Mark a test as a fuzz test by simply calling std.test.fuzzInput
at any point. Then start fuzzing by running the command:
$ zig build test --fuzz
This starts an HTTP server to show a coverage map!
In my case, I was testing out a tokenizer. The tokenizer’s entry point looks like this:
/// Consume a single token from `source`, returning its kind and length.
pub fn tokenizeOne(source: []const u8) struct { TokenKind, u32 } {
if (source.len == 0) return .{ .eof, 0 };
// Note: `\n` is parsed as a `newline` token, not a `space` token.
if (source[0] == ' ' or source[0] == '\t' or source[0] == '\r'1) {
var i: u32 = 1;
while (i < source.len and source[i] == ' ' or source[i] == '\t' or source[i] == '\r'2) {
i += 1;
}
return .{ .space, i };
} else if (source[0] == '\n') {
return .{ .newline, 1 };
} else if (characterIsNameStart(source[0])) {
// [... continued]
} else {
return .{ .@"error", 1 };
}
}
Ignore the callouts they’re not important right now. The important bit is that this API is really easy to use:
var index: usize = 0;
while (true) {
const token, const length1 = lexOne(source[index..]);
index += length;
if (token == .eof) break;
}
1 Yes, Zig has destructuring syntax now! This feature goes right below decl literals, which have also been added, on my quality-of-life tier list.
Thanks to Zig’s builtin support for unit tests, it only takes three lines of code to fuzz the tokenizer. I know lines-of-code-as-a-metric is unreliable at best, but c’mon, three lines!
test "tokenizer fuzzing" {
const source = std.testing.fuzzInput(.{});
var index: usize = 0;
while (true) {
const token, const length1 = lexOne(source[index..]);
// [...]
}
}
And, bam! After exactly one minute and 0.74 seconds, Zig comes up with a stack trace:
thread 51449 panic: index out of bounds: index 1, len 1
../src/tokenizer.zig:60:61: 0x114f818 in tokenizeOne (test)
while (i < source.len and source[i] == ' ' or source[i] == '\t' or source[i] == '\r') {
../src/tokenizer.zig:133:43: 0x1154962 in test.tokenizer fuzzing (test)
const token, const length = lexOne(source[index..]);
Ah, right. The unimportant bit in the first code block.
My bug here was copy-pasting this bit 1. Due to operator precedence (and
binding tighter than or
), this code is interpreted as (character-in-range AND is space) OR is tab OR is carriage return 2, which is obviously an out-of-bounds read.

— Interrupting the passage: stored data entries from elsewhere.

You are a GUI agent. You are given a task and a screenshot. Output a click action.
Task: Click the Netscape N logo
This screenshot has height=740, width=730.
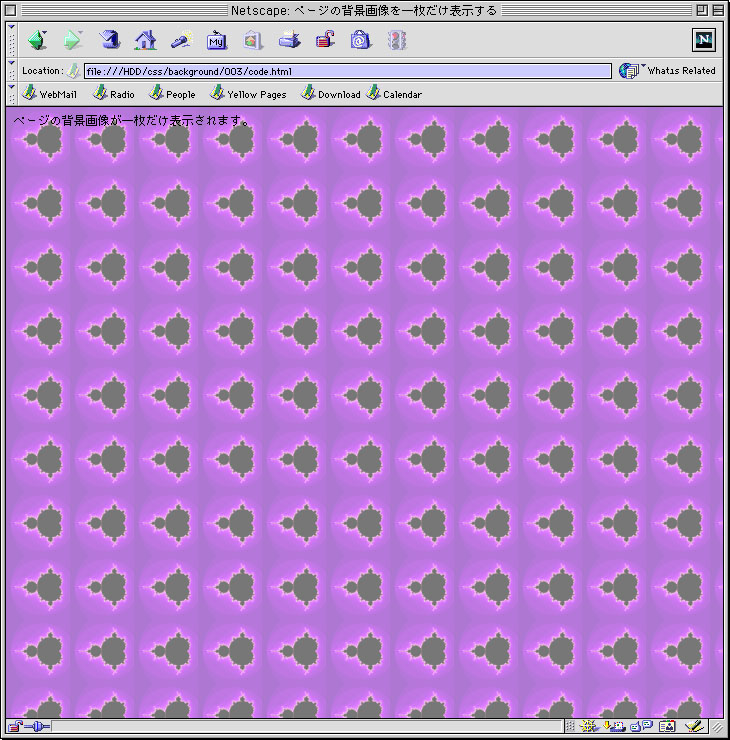pyautogui.click(x=704, y=40)
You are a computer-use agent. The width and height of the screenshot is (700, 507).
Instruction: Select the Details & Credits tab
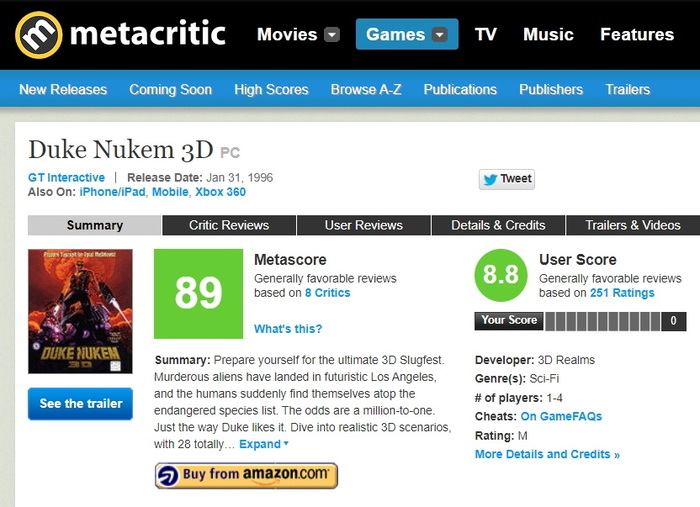tap(498, 225)
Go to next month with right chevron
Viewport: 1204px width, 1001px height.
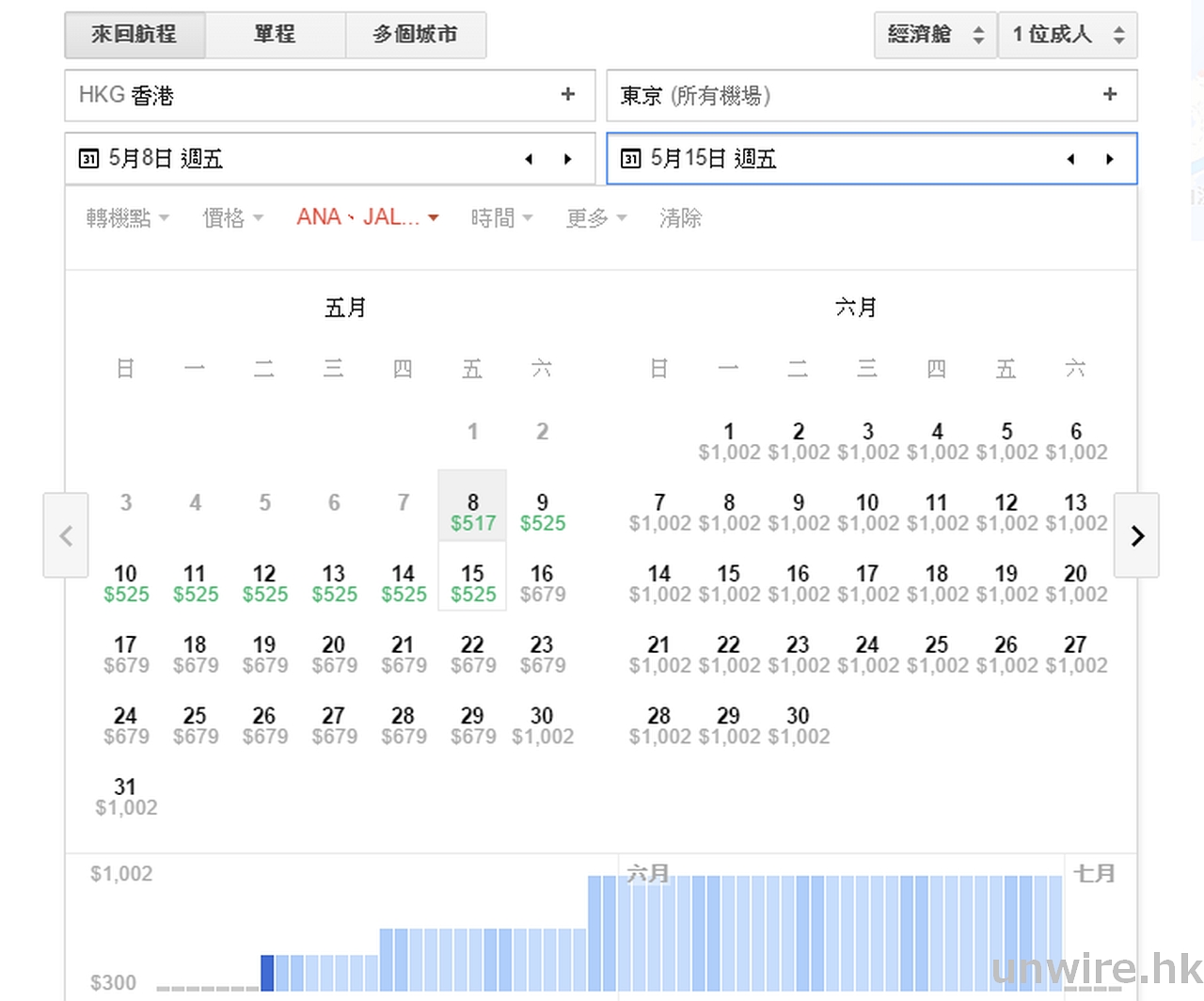[x=1136, y=535]
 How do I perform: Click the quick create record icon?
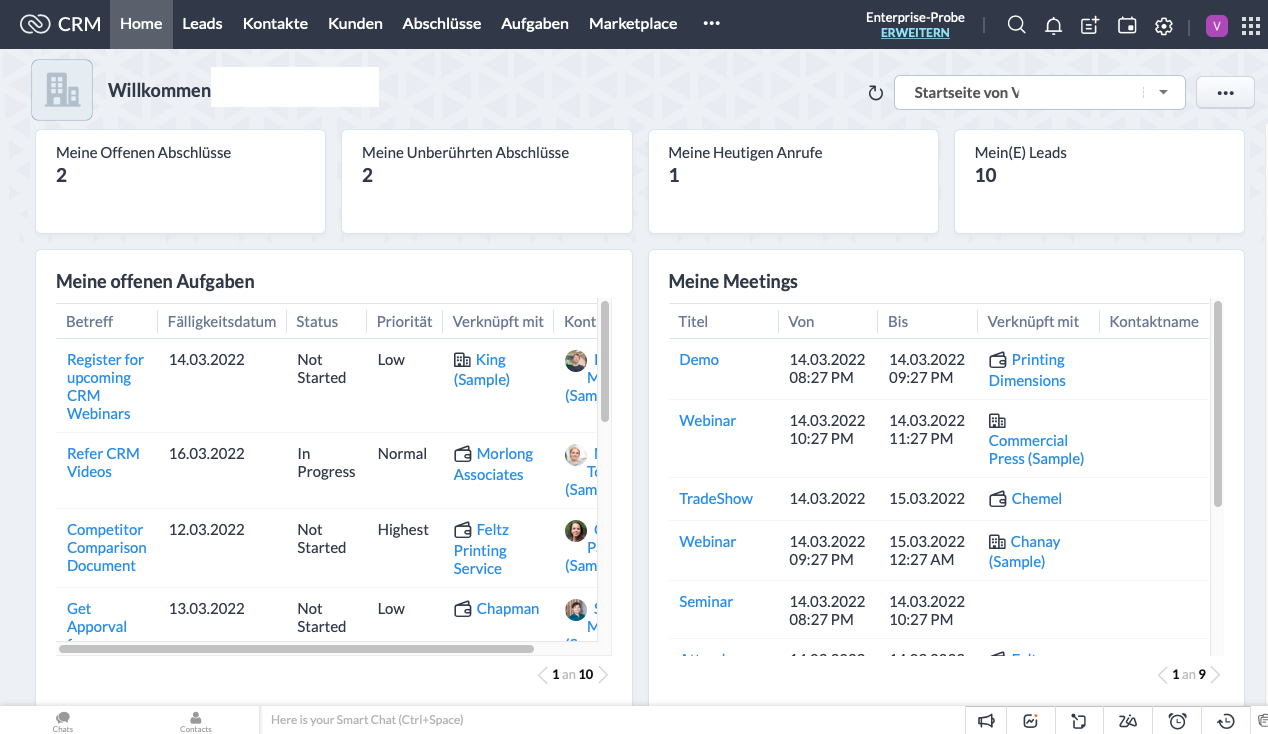[1090, 26]
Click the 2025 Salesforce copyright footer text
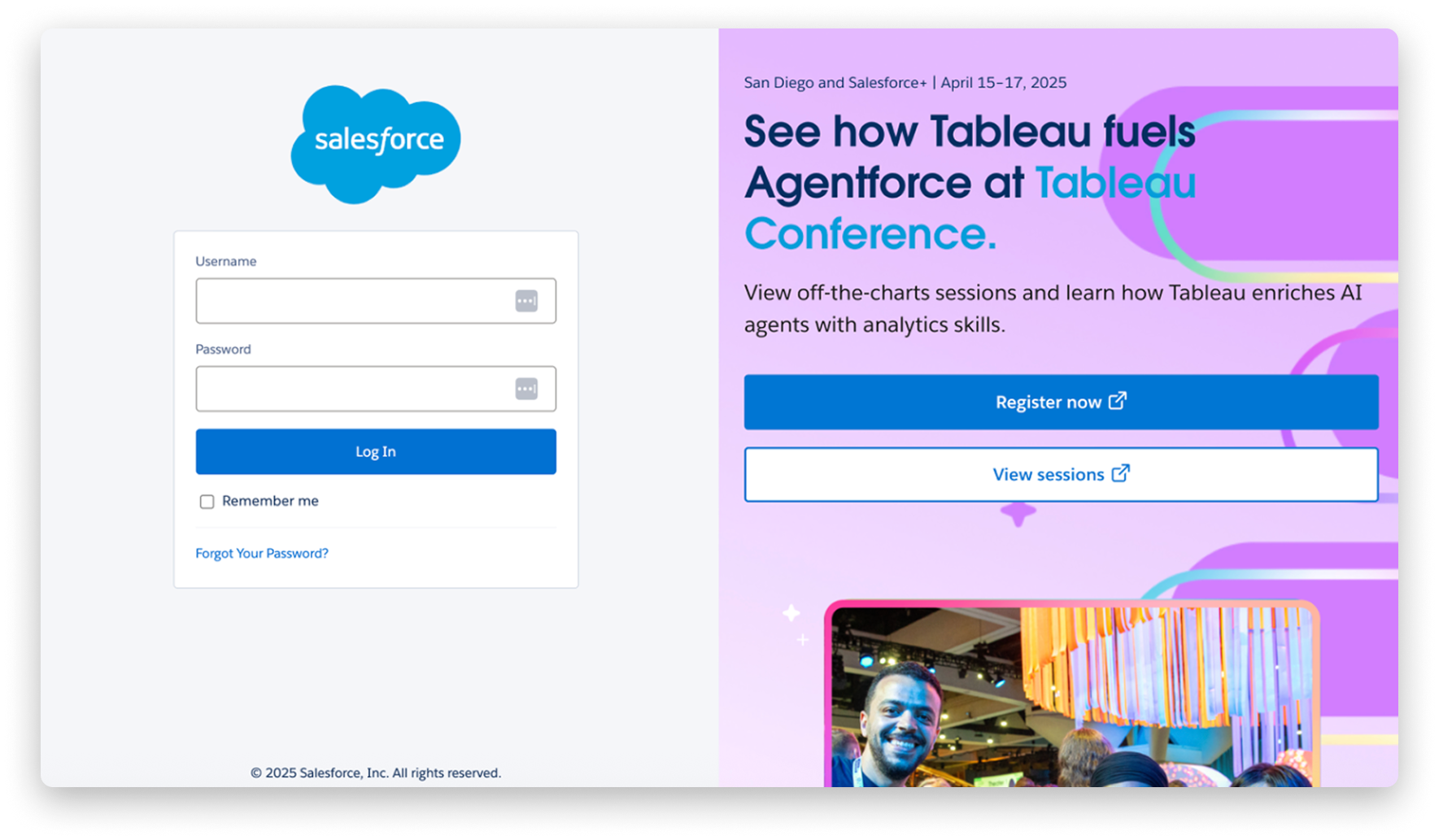 (376, 773)
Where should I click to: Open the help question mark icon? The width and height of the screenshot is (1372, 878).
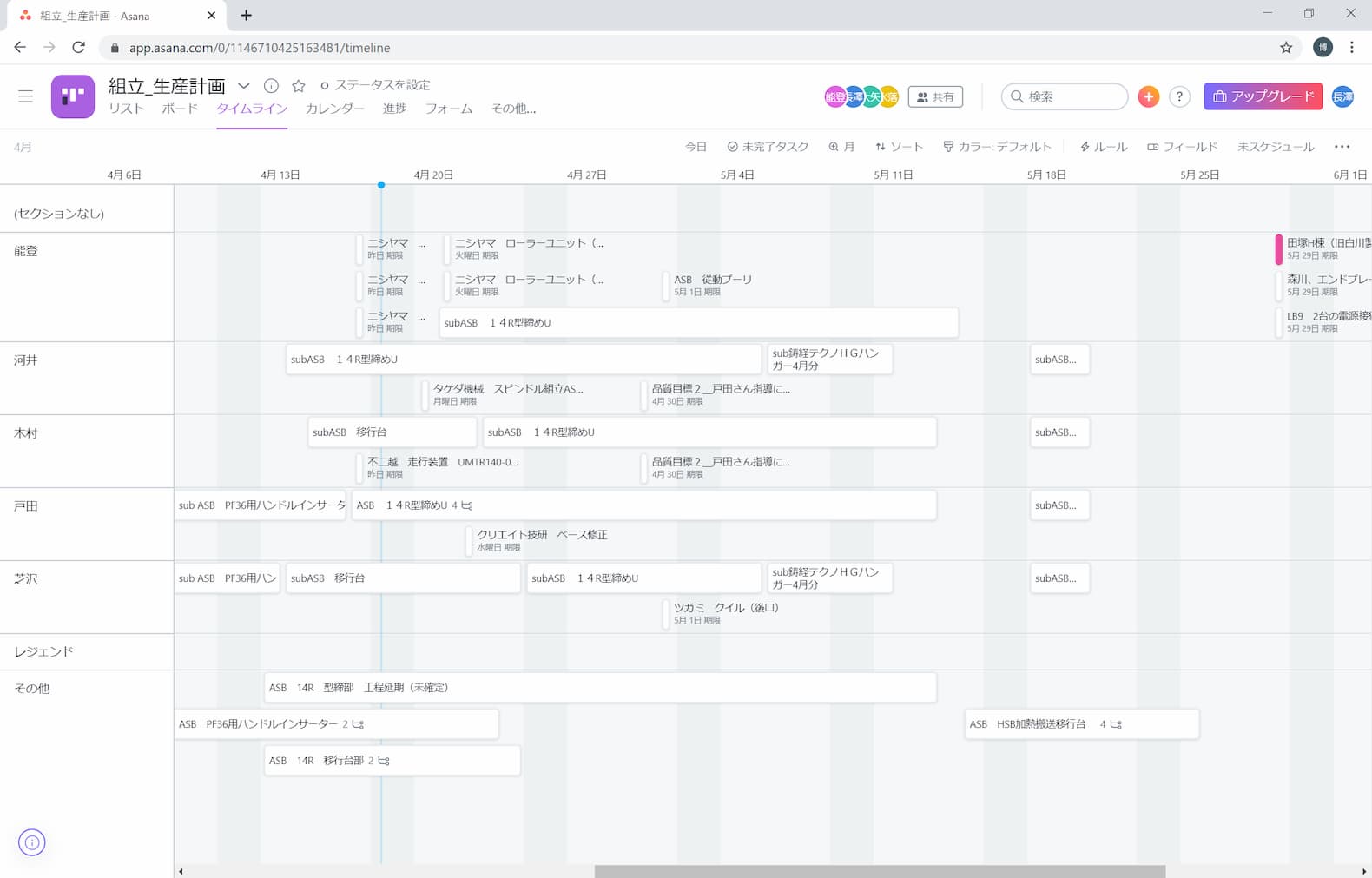pyautogui.click(x=1179, y=96)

My chosen fix here was to split this into its own function:
fn isPartOfSpace(ch: u8) bool {
return ch == ' ' or ch == '\t' or ch == '\r';
}
// [...]
if (isPartOfSpace(source[0])) {
std.debug.assert(source[0] != '\n');
var i: u32 = 1;
while (i < source.len and isPartOfSpace(source[i])) {
// [...]
}
}
I guess the lesson here is to be at least a little afraid to repeat yourself? Also don’t write bugs.[1] That’d help too.
-
I’m legally required to point out that “don’t write bugs” is not an effective advisory.↩